Warum denken Sie, werden sich Polarisierung, Ausgrenzung und eine toxische Debattenkultur nachhaltig auf Medizin, Wissenschaft allgemein und Gesellschaft auswirken?
Matthias Schrappe: Wir sehen einen großen Backlash hin zu einem linearen und "einfachen" Denken. Da dieser Rückfall auf mehreren Gebieten gleichzeitig auftritt – hierzu haben wir in Thesenpapier 8 ein ganzes Kapitel zur "politischen Theorie der Epidemie" verfasst – besteht tatsächlich die Gefahr, dass sich dieses überholte Topdown-Konzept für eine Zeitlang stabilisiert.
Es hat natürlich keine Zukunft, denn eine Gesellschaft ist heute nicht mehr von oben nach unten zu organisieren. Aber bis dahin können enorme Schäden auftreten.

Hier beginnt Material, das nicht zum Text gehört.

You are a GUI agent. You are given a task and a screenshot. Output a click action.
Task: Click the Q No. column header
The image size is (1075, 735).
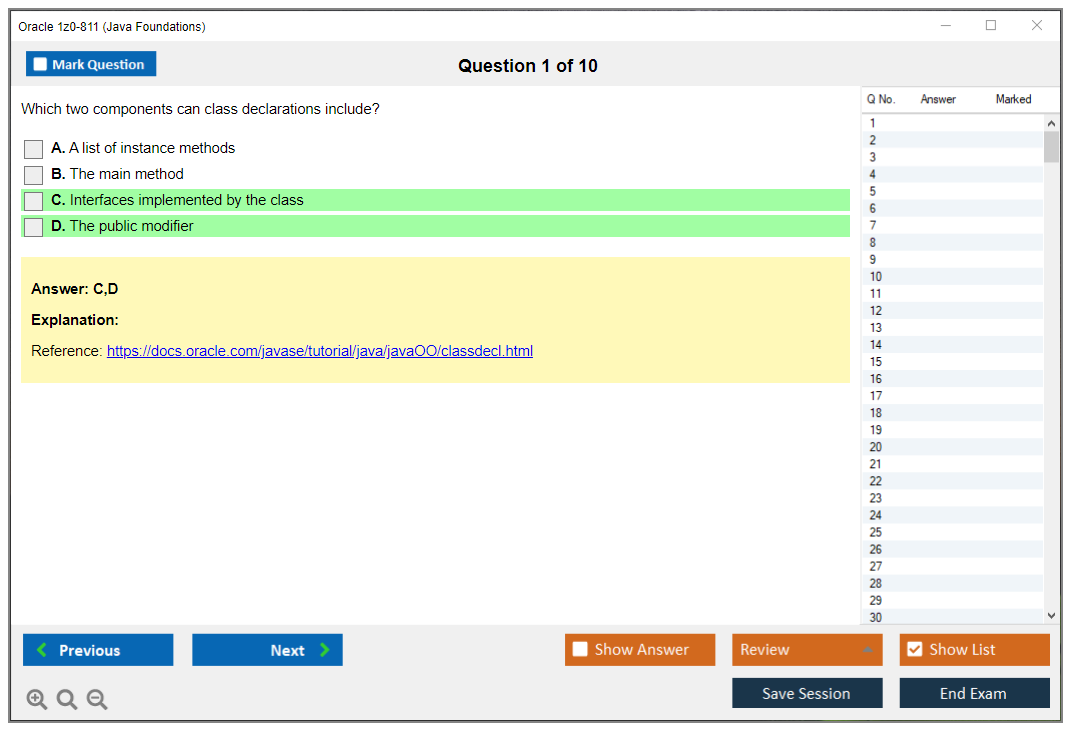pos(880,99)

Ich komme nochmals auf die Impfgegner zurück: wenn man eine Bevölkerungsgruppe dermaßen ins Abseits stellt, dann bewirkt das ein Auseinanderdriften, das für die Gesamtgesellschaft nicht gut sein kann.
Natürlich stellt sich bei den "Guten", und dies sind im Innenbild ja immer beide Gruppen, zunächst eine Beruhigung, eine autosuggestive Bestärkung ein. Aber auf Dauer ist dies Gift für jede Gesellschaft.
Matthias Schrappe ist emeritierter Professor für Innere Medizin. Von 2007 bis 2011 war er stellvertretender Vorsitzender des Sachverständigenrats zur Begutachtung im Gesundheitswesen.